> _Source material_
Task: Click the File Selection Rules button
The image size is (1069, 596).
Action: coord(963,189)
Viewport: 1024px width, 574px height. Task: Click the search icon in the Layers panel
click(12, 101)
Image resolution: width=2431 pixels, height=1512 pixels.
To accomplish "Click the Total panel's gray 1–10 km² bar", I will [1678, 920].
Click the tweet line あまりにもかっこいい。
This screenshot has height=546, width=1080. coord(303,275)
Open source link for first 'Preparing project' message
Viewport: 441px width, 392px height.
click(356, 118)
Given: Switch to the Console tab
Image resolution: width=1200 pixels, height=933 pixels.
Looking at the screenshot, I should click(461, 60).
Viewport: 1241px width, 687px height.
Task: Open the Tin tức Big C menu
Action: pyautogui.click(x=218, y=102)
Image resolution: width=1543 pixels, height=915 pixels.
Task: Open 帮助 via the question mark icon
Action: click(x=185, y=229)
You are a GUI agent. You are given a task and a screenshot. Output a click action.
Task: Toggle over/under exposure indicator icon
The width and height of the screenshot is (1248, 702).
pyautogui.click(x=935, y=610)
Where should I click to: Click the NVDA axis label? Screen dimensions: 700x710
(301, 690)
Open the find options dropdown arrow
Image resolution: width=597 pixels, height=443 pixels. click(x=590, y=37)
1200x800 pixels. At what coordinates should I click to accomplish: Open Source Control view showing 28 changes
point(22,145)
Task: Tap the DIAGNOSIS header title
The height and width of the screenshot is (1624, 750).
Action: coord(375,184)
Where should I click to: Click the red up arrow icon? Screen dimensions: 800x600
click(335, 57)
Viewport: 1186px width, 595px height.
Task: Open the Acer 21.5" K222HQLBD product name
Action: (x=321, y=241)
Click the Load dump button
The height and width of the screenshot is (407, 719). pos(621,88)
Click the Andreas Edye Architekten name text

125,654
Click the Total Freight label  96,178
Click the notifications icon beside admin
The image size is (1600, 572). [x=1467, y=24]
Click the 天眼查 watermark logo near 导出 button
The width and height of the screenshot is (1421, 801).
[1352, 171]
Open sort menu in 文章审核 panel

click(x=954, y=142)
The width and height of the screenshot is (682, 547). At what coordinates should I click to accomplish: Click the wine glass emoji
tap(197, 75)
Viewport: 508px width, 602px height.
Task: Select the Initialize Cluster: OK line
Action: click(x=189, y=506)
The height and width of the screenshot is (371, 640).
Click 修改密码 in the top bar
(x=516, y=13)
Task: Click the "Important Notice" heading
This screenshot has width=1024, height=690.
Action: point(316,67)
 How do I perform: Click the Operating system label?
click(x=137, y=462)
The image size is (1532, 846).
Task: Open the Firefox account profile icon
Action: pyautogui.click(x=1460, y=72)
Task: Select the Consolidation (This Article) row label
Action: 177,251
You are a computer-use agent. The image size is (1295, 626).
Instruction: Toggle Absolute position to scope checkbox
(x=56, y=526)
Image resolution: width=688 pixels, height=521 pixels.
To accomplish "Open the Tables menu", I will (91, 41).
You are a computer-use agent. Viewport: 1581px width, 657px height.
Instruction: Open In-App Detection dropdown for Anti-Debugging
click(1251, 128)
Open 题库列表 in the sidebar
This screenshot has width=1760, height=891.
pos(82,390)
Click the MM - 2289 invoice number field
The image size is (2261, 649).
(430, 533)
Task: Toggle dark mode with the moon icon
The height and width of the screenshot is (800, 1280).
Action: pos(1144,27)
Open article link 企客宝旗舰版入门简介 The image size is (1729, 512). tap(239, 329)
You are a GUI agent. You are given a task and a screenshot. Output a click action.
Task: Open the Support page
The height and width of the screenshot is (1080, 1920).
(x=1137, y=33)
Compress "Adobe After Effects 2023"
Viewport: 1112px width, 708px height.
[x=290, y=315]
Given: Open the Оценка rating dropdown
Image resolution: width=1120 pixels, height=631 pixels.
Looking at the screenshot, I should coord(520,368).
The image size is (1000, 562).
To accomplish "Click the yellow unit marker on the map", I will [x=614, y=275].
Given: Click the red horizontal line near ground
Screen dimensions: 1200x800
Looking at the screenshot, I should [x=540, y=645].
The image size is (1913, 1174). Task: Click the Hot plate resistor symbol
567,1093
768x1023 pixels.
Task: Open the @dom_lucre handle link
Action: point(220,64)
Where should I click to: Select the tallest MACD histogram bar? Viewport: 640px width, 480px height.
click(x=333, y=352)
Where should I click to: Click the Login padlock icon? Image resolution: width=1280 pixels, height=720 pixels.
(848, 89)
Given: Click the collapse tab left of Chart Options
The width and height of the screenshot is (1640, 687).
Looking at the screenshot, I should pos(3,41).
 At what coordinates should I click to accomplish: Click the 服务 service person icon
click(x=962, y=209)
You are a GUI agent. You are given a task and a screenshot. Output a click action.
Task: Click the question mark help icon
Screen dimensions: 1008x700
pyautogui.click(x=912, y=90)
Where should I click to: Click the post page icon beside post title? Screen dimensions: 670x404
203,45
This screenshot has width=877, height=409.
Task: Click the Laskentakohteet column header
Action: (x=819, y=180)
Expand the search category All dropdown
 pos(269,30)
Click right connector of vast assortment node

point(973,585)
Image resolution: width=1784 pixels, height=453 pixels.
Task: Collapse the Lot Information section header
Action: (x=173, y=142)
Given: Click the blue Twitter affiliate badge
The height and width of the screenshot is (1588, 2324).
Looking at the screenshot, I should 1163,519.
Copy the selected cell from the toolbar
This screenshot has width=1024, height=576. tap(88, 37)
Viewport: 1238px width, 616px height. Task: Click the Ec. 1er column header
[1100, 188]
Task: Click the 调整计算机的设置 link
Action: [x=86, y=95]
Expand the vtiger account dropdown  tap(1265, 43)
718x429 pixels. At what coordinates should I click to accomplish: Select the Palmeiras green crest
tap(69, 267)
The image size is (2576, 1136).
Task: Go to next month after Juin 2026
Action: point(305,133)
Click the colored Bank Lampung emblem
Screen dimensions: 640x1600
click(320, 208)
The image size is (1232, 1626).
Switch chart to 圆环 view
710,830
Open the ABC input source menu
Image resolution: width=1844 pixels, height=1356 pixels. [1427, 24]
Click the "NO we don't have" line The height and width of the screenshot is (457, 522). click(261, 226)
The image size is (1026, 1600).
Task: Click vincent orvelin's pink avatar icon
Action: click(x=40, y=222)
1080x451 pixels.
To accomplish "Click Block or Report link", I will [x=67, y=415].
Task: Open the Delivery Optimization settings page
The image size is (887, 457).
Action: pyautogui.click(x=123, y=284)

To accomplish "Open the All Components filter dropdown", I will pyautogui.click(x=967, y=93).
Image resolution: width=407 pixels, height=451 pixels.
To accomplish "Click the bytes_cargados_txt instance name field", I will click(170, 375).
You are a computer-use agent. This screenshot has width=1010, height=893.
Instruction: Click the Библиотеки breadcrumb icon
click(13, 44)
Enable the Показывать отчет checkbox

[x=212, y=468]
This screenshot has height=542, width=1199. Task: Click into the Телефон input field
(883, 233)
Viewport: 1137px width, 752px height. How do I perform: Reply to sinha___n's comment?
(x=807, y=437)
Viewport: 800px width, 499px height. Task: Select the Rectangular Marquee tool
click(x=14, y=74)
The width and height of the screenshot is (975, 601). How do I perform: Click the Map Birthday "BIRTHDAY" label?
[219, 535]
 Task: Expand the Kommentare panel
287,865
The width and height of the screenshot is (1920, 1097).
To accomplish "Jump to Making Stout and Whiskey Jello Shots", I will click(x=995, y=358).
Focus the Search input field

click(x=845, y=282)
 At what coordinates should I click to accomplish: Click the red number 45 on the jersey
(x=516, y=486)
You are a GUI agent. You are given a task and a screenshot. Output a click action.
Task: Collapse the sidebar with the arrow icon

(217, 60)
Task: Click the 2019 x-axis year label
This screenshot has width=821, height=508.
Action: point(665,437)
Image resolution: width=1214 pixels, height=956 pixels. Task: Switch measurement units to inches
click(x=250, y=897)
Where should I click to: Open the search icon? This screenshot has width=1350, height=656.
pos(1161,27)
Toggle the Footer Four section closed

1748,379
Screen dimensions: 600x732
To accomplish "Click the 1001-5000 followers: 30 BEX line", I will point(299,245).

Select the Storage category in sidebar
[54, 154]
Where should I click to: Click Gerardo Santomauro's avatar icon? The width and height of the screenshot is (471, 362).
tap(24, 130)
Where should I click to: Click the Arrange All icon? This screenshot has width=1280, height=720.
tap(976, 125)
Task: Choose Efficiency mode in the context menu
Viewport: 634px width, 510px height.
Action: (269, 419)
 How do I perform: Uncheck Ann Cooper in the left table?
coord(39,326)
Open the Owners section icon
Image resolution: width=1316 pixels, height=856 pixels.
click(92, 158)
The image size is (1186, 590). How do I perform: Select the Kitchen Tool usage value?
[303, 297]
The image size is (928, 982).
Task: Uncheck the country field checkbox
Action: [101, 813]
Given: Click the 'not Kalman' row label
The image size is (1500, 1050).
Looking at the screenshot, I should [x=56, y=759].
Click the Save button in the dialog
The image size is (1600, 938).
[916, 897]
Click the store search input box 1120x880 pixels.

> _Instructions for the task_
Across the preceding records, count the lines with the word "computer" in them and give that figure alone.

> _Solution for this problem_
3